The specific strategy used by a drug rep to manipulate a physician, say the authors, depends very much on the personality of the doctor. A friendly, outgoing physician is the easiest to influence, because the rep can use the "friendship" to request favors, in the form of prescriptions. If a physician refuses to meet with a rep, Fugh-Berman and Ahari explain in the paper, "their staff is dined and flattered in hopes that they will act as emissaries for a rep's message." Physicians who end up prescribing the rep's drugs are amply rewarded with gifts, such as golf bags or silk ties.
Drug companies purchase data on physicians, prescribing habits in order to identify those prescribers who might be open to influence by drug reps, explain the authors. Another technique that drug reps use is to give doctors "free" drug samples, which the doctors can then in turn give to patients. Studies consistently show that samples influence prescribing choices, said Fugh-Berman. "Reps provide samples only of the most promoted, usually most expensive, drugs, and patients given a sample for part of a course of treatment almost always receive a prescription of the same drug."

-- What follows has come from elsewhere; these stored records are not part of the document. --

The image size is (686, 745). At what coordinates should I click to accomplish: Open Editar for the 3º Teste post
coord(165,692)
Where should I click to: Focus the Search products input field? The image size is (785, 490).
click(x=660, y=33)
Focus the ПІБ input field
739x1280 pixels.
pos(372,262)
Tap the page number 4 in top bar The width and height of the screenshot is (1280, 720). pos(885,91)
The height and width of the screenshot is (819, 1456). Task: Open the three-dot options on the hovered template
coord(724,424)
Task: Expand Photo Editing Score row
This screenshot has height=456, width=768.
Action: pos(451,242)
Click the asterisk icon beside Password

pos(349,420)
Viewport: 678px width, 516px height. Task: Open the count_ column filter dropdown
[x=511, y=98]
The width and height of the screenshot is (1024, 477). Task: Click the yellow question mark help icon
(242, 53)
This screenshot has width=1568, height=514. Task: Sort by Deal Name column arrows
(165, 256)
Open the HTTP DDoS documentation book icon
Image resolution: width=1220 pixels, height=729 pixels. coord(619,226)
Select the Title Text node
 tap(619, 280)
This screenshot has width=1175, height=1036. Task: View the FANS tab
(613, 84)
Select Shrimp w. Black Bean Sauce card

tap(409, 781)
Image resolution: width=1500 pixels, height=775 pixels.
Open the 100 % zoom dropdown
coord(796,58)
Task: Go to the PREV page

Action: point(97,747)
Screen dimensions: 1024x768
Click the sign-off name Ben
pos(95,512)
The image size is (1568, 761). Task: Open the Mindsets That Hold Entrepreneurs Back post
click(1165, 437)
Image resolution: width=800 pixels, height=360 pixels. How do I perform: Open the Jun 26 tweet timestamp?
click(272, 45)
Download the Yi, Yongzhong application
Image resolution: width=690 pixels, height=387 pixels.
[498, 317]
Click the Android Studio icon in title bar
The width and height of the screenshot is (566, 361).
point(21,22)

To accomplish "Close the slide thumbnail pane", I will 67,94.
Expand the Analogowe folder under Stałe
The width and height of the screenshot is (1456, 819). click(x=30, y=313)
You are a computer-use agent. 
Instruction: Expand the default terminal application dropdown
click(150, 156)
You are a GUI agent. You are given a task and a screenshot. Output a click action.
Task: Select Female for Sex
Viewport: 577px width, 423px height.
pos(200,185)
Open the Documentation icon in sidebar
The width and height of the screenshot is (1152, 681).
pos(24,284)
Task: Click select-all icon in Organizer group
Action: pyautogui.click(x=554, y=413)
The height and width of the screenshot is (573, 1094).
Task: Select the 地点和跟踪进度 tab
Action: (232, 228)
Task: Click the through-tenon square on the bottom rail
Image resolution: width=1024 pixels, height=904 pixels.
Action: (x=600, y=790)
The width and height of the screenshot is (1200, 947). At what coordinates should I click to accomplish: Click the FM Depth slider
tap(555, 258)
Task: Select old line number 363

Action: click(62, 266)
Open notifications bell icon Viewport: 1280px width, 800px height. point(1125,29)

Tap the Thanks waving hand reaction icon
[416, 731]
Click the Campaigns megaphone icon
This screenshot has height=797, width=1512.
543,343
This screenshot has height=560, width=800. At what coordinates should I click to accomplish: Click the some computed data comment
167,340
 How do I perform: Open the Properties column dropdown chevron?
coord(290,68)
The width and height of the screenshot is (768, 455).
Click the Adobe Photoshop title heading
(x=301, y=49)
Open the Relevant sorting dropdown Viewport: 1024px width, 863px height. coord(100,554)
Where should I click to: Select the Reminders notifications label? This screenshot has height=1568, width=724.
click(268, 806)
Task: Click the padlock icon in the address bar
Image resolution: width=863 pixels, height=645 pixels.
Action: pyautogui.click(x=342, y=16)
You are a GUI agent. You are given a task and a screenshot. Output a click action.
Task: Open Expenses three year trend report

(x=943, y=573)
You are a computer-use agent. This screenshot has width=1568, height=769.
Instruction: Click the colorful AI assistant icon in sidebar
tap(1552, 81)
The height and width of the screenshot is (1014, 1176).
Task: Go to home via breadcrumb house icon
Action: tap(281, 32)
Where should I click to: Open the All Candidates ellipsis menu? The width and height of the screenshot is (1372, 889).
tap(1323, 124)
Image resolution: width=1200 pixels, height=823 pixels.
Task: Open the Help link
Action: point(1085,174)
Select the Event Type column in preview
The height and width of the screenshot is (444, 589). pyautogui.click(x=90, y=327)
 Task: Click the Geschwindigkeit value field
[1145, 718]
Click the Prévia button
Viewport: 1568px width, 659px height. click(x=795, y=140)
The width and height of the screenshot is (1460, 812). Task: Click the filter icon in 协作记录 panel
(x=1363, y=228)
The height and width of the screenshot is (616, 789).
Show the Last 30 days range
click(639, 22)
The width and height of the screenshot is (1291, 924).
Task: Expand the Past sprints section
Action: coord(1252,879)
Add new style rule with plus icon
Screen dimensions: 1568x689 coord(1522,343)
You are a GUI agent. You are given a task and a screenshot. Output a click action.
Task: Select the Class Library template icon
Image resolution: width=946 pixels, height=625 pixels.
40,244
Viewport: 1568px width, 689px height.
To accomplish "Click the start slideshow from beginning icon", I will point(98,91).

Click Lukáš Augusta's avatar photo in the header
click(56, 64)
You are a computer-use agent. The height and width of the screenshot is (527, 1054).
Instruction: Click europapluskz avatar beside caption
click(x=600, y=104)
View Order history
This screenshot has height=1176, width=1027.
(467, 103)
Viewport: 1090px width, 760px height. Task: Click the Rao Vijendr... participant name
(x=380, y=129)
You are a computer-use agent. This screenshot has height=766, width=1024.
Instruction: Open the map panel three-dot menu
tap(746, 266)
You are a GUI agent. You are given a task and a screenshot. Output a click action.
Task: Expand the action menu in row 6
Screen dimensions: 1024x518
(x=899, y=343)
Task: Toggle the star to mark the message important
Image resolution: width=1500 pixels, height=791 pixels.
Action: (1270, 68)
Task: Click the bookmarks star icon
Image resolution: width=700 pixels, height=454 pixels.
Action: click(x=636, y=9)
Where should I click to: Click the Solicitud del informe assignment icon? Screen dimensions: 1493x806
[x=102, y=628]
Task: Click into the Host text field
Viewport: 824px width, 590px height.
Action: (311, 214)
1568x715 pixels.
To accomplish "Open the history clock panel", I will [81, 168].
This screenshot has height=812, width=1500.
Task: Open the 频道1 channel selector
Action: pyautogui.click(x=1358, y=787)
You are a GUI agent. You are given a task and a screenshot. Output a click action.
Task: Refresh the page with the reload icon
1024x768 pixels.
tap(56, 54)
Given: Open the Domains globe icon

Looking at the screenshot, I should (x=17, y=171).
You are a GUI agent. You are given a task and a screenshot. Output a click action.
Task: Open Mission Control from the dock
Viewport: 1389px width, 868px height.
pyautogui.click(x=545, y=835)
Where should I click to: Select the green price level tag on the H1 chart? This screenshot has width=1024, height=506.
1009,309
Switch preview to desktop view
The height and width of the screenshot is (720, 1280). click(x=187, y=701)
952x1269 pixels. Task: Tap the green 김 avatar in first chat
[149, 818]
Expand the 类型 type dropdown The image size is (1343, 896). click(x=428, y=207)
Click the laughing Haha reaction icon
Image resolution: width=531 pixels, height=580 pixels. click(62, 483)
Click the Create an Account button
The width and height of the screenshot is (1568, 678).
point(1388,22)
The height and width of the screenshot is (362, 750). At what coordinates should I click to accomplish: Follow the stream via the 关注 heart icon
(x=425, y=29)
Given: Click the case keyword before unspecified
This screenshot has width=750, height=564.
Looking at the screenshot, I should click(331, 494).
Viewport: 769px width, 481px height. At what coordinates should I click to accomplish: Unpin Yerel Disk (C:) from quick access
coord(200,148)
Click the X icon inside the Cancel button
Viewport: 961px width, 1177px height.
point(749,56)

A sales force of 100,000 drug reps (one drug rep per 2.5 targeted physicians) is providing "rationed doses of samples, gifts, services, and flattery" to those physicians who are likely to prescribe the rep's drug. "Every word, every courtesy, every gift, every piece of information provided is carefully crafted," write the authors, "not to assist doctors or patients, but to increase market share for targeted drugs."